How to make a perfect cuppa: put milk in first
Maev Kennedy, arts and heritage correspondent
The Guardian, Wednesday 25 June 2003 03.34 EDT
Half the population of Britain will take this as a declaration of war.
After months of research the Royal Society of Chemistry has announced the answer to a question that for generations has shattered households, sundered friendships, splintered relationships: the milk should go in first.
It is all to do with denaturing milk proteins, according to Dr Andrew Stapley, a chemical engineer from Loughborough University.There are other contentious points at issue: microwaves come into the perfect cup of tea, and the recommendation that the tea itself should be loose Assam will certainly be taken as blatant provocation by the Darjeeling and Lapsang Souchong factions.
Above all, the society could be seen as spitting on the grave of George Orwell, having commissioned the research to celebrate today’s centenary of his birth – and concluded that he was quite wrong in his own recipe, published as A Nice Cup of Tea in the Evening Standard in 1946.
The chemists and the author of Animal Farm and Nineteen Eighty Four are in agreement on Indian tea, and a china or earthenware teapot. There is a minor divergence over warming the pot: Orwell recommended placing the pot on a hob, Dr Stapley defends a microwave as a 21st century equivalent. But on the issue of milk the gap is unbridgeable.
Orwell wrote: “By putting the tea in first and stirring as one pours, one can exactly regulate the amount of milk, wheras one is likely to put in too much milk if one does it the other way round.”
Dr Stapley is adamant. “If milk is poured into hot tea, individual drops separate from the bulk of the milk, and come into contact with the high temperatures of the tea for enough time for significant denaturation – degradation – to occur. This is much less likely to happen if hot water is added to the milk.”
Veteran tea drinker Tony Benn test-drove the perfect cup of tea yesterday, at the London headquarters of the society. He calculates that he has got through 27,375 gallons in 60 years, and is a tea first, milk second man. The milk went in first. The tea was poured in. He sniffed. He sipped. He pondered. “It’s very tasty, I must say,” he said. He sipped again. “Oh, it’s delicious.”

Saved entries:
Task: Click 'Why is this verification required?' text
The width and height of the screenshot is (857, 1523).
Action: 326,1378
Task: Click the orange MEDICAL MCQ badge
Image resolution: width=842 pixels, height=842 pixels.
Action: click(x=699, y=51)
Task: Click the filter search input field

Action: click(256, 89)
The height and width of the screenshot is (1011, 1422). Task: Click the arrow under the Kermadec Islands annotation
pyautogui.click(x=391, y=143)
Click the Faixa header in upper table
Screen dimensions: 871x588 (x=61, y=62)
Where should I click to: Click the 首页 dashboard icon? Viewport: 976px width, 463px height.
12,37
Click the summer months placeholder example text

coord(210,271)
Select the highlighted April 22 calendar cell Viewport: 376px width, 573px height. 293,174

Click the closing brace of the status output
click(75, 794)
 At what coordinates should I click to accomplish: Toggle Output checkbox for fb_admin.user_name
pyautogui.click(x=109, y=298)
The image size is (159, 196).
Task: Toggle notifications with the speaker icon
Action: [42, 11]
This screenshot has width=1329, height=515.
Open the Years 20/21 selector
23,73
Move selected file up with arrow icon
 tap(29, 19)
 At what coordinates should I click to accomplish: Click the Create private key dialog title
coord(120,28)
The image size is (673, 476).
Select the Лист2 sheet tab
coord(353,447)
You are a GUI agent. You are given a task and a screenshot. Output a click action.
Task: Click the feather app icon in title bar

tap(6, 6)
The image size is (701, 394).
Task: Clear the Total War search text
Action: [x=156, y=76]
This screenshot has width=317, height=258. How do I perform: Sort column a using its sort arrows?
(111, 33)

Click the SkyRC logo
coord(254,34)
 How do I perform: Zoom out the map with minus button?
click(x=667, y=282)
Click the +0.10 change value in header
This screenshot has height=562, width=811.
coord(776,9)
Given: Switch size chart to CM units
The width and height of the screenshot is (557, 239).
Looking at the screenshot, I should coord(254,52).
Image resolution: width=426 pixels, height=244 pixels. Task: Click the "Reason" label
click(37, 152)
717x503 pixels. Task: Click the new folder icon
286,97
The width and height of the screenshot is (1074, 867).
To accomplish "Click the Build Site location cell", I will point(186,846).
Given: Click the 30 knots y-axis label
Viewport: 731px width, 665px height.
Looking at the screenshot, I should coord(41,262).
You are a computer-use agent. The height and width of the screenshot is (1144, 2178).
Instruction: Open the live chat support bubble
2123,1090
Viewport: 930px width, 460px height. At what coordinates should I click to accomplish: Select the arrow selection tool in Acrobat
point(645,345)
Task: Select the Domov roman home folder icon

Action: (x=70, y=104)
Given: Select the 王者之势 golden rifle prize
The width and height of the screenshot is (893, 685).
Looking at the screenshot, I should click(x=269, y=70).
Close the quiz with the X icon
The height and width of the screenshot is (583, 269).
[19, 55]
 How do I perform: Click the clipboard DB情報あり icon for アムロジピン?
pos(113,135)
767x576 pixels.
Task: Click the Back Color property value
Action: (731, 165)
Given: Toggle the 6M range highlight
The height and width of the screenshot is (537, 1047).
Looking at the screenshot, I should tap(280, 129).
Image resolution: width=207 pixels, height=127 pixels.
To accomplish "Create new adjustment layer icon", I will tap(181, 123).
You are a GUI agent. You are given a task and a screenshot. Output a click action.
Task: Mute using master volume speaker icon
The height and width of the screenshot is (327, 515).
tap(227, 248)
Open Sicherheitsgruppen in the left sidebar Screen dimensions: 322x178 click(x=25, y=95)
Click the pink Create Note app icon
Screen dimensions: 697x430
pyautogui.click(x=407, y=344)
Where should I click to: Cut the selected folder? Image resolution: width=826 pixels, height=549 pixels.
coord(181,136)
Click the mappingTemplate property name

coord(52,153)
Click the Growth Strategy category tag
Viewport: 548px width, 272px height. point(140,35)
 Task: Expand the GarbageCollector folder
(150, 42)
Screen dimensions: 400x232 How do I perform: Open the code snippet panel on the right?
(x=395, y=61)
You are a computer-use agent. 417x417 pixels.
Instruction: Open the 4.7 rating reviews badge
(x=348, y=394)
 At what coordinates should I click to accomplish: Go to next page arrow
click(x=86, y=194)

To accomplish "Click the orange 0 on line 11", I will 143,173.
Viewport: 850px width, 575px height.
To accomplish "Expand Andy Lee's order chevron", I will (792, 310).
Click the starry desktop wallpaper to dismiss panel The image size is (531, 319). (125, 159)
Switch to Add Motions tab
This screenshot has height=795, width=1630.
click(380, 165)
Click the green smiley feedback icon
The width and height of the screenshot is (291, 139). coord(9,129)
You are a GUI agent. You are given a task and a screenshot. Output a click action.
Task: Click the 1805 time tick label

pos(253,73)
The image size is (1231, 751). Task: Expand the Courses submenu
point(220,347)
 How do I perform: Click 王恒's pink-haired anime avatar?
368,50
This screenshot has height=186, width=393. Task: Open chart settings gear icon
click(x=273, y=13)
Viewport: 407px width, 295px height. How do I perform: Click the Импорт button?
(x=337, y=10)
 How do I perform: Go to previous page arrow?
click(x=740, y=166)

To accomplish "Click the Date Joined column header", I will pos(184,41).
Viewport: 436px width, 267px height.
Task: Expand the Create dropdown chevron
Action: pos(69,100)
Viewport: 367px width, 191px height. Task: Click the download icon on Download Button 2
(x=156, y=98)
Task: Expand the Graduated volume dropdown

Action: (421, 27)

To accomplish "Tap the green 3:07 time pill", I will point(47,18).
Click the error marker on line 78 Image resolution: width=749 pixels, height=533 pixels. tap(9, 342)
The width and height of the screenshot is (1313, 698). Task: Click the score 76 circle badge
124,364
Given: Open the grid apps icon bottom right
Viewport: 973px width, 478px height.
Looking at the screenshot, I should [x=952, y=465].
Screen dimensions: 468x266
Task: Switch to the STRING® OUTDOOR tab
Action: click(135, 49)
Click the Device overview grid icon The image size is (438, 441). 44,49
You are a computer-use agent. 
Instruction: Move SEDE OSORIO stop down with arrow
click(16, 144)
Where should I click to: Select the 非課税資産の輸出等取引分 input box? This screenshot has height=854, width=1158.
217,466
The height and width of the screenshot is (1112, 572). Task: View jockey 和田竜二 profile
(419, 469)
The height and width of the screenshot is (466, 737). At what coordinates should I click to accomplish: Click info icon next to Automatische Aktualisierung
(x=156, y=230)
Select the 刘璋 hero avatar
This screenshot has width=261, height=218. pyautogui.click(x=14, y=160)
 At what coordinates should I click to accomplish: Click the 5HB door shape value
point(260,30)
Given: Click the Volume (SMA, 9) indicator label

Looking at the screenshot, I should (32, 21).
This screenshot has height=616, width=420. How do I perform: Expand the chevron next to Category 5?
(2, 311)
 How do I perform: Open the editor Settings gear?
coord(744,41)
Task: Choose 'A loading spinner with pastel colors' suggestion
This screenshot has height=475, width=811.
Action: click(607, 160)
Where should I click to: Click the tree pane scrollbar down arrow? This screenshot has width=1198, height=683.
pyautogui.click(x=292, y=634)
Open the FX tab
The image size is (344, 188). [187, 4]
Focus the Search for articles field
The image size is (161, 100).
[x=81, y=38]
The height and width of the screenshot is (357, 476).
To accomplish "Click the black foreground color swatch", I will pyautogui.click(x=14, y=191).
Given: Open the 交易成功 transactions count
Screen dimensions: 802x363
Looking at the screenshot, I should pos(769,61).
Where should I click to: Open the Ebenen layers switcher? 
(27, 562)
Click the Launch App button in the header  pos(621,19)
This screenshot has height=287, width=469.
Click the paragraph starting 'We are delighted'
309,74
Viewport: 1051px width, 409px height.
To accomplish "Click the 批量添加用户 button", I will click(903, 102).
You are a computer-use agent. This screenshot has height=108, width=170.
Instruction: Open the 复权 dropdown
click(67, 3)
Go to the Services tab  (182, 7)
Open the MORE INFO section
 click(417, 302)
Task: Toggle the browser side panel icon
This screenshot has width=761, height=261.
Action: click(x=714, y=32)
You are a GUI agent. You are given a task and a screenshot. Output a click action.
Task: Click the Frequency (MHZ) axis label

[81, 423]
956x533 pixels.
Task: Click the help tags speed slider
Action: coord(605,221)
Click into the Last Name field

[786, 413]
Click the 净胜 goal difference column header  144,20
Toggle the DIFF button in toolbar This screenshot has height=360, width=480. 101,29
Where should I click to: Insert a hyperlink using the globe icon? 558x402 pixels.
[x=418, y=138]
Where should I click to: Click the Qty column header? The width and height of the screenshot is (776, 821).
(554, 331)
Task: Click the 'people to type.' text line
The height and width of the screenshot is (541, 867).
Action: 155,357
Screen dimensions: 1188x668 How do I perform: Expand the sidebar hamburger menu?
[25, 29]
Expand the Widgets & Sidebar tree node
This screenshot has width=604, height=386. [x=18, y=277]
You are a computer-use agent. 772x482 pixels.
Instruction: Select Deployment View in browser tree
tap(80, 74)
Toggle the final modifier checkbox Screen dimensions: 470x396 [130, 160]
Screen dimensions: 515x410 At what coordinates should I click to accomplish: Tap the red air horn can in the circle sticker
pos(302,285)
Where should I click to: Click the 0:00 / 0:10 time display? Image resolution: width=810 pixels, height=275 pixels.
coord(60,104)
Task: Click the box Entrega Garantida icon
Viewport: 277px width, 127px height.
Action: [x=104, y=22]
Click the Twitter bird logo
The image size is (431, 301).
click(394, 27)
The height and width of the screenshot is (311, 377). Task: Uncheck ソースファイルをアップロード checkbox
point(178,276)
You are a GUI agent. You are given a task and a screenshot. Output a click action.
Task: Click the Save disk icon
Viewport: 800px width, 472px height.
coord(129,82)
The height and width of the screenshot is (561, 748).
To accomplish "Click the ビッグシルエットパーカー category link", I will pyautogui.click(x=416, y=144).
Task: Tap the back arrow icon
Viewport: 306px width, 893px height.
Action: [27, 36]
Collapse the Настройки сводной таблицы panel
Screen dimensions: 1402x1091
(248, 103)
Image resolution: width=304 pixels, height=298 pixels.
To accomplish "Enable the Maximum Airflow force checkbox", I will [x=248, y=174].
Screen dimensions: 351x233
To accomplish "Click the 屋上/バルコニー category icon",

How to complete this task » Continue the article on making the perfect cup of tea, starting right after its last sentence.

Task response »
The chemists purred – and then last night the physicists waded in and said all that matters is the water temperature, not the milk. “Trust chemists to make things complicated,” Institute of Physics chief executive Dr Julia King said. “When it boils down to it, the physics is more important than the chemical side of things.”
· Chemists’ recipe
The Royal Society of Chemistry’s definitive recipe for the perfect cup of tea
Ingredients: Loose leaf Assam tea, soft water, fresh chilled milk, white sugar.
Implements: Kettle, ceramic teapot, large ceramic mug, fine mesh tea strainer, tea spoon, microwave oven.
Method: Draw fresh soft water and place in the kettle and boil. While waiting for the water to boil place a tea ot containing a quarter of a cup of water in a microwave oven on full power for one minute.
Place one rounded teaspoon of tea per cup into pot.
Take the pot to the kettle as it is boiling, pour on to the leaves and stir.
Leave to brew for three minutes.
The ideal receptacle is a ceramic mug.
Pour milk into the cup first followed by the tea, aiming to achieve a colour that is rich and attractive.
Add sugar to taste.
Drink at 60-65C, to avoid vulgar slurping which results from trying to drink tea at too high a temperature.
To gain optimum ambience for enjoyment of tea aim to achieve a seated drinking position in a favoured home spot where quietness and calm will elevate the moment.